Depression, Life or Something Like It, Medical Issues

One of the Most Stressful Times of my Life

One of the Most Stressful Times of my Life

One of the Most Stressful Times of my Life

One of the Most Stressful Times of my Life is practicing self-care. I have had a hard few weeks and I thought I would do something nice for myself. I’m telling you, the last 3 weeks have been so difficult. Honestly, if it could go wrong, it went wrong. My heart has hurt both personally and professionally.

The stress of juggling home life and work life has been a bit overwhelming for me. It has been a year since I started working and I have sort of found my groove. I lied. There is no groove. I am flitting between the ditches on the sides of the road.

In that “I have some time today, let’s do something wild,” kind of moment…I, indeed, did something wild. There was a gift card in my purse that I have had since Christmas. Today was the day that I was gonna use it.

Manicure and Pedicure

I had never been to this place because I do not leave the house very often. A year ago, I would have considered diagnosing myself with agoraphobia but I am working through it. I have tried to convince my husband to just walk around with me, everywhere, so I can hold his beard. It is my emotional support beard LOL. He has politely declined. I don’t know why…it’s a mystery.

Anyway, the thought makes me nervous but my husband really does like it when my fingernails are done. So, I went. On a whim. I did it. I sat in the parking lot, for a moment because I didn’t know which door to go in and then I finally got out and went in. It was packed. I almost walked out but the clerk saw me and told me what I needed to do to “sign in.” I couldn’t understand the clerk, the clerk couldn’t understand me. Thank goodness there were signs with pictures. I pointed and smiled. They smiled back and that broke the ice.

Overwhelming Decisions

I’ve had a manicure and pedicure done a couple of times, over the years. It’s not like I don’t enjoy it but I get overwhelmed. There are so many choices of colors, styles, dips, etc. Add that to the fact that I am not familiar with this place, these people, and it was so crowded that I was feeling a panic attack come on.

There are a billion shades of blue….baby, dark, sky, cerulean, powder, glossy, matte, dipped, french tipped, sparkles, do you see what I am putting down? Complete panic. I started sweating in inappropriate places and my eyes glossed over due to the volume in the place (music and chatter), the fluorescent lights, and the sheer magnitude of options.
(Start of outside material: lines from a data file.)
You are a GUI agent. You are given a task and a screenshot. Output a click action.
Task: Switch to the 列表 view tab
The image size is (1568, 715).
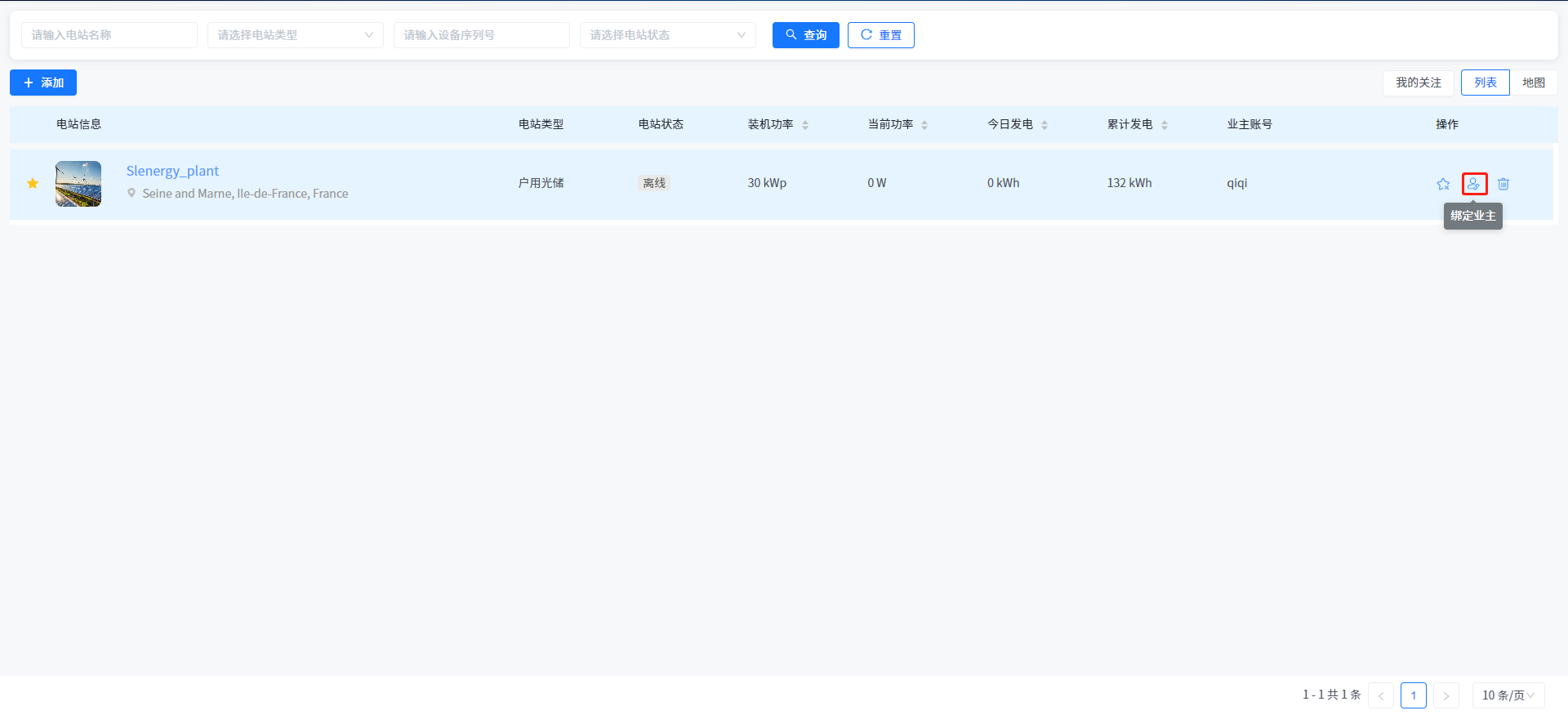point(1485,83)
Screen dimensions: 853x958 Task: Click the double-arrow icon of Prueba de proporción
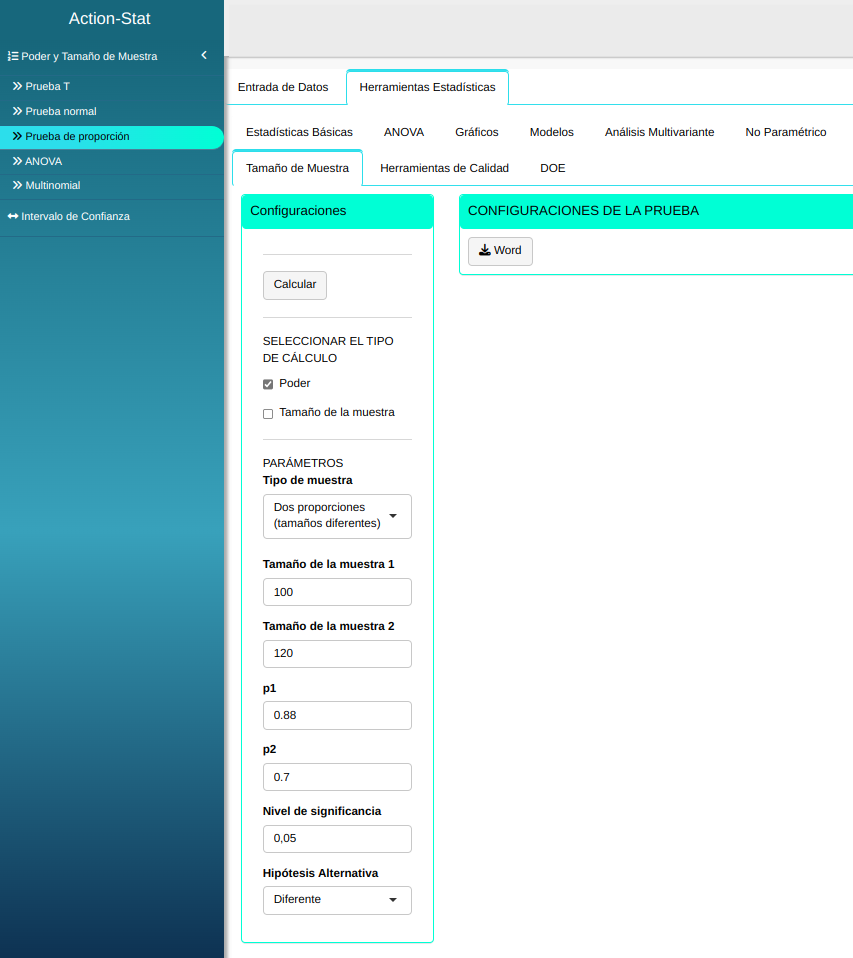(17, 136)
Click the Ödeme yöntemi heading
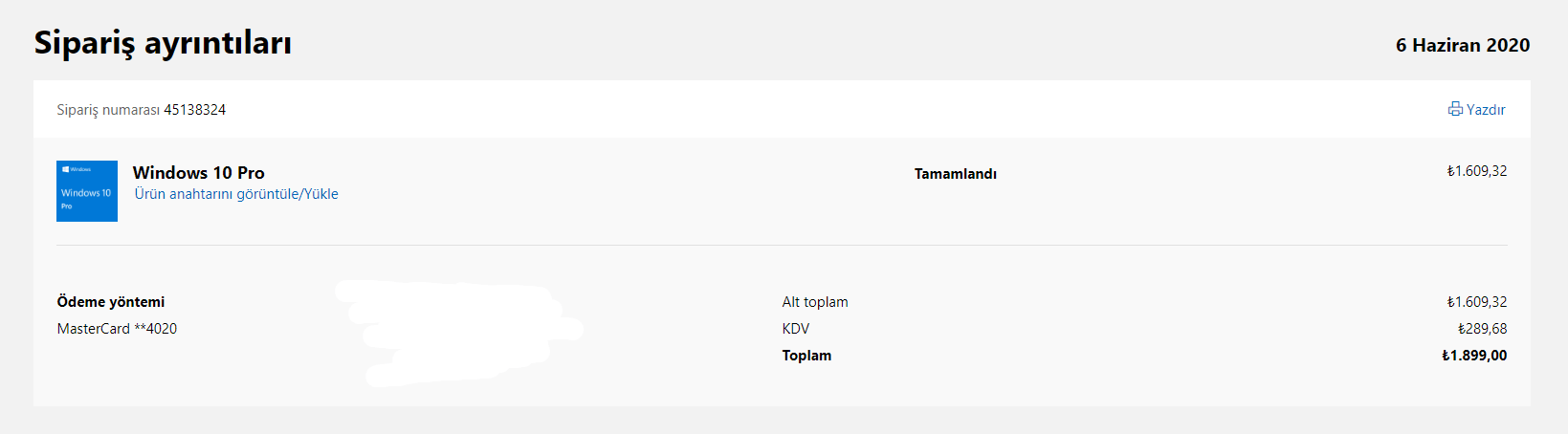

I decided on a color for my toes and a french-tip manicure. We move to the chair for the pedicure and the little fella slaps his latex gloves on his hands. I sit, uncomfortably, and contemplate whether or not I’m getting a pedicure or a pelvic exam. I was ready to bolt but chose to stay, keys in hand, and see how this was going to go down.

Awkwardness x10

This was the most awkward I have felt in a long time. He did a great job with the pedicure but when you start “massaging” my feet/calves with gloves, you can count me out. I was trying to indicate that I had had enough and that he needed to remove his gloved hands from my legs and let me up. I guess he noticed me squirming and he wrapped it up.

The manicure made me sweat. He had a hard time understanding me, even with pictures. He did a great job, so I can’t complain. I was pleased with the outcome. However, what I thought was going to cost less than $70 was more like almost $90 due to me wanting a french-tip. Apparently, they charge differently with gel and it costs an extra $15 for the white tips to be painted on. I was not prepared for the cost.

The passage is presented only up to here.